L’une des plaintes auxquelles s’est associée Acat, déposée avec constitution de partie civile par Adil Lamtalsi, un Franco-Marocain de 33 ans, a donné lieu à l’ouverture fin 2013 d’une information judiciaire à Paris, selon une source proche du dossier. M. Lamtalsi affirme avoir été arrêté en octobre 2008 près de Tanger, puis torturé pendant trois jours à Temara avant qu’on ne l’oblige selon lui à signer des aveux. Il a nié devant le tribunal marocain les faits qui lui étaient reprochés mais a été condamné selon l’Acat en novembre 2008 à 10 ans de prison pour détention et trafic de cannabis. Il a par la suite été transféré en France pour y purger sa peine.
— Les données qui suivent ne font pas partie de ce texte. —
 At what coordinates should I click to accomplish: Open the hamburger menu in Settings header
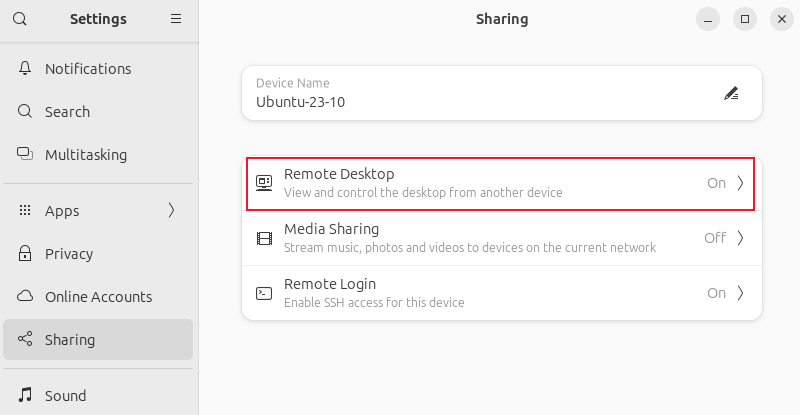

M. Hammouchi est visé dans cette plainte pour complicité de torture. C’est également le cas dans une autre plainte déposée jeudi au parquet par un Marocain de 44 ans, Ennaâma Asfari. L’avocat des plaignants, Me Joseph Breham, indiquait jeudi à l’AFP : "Nous espérons que le parquet ne sacrifiera pas la nécessité de lutter contre la torture sur l’autel des bonnes relations avec le Maroc".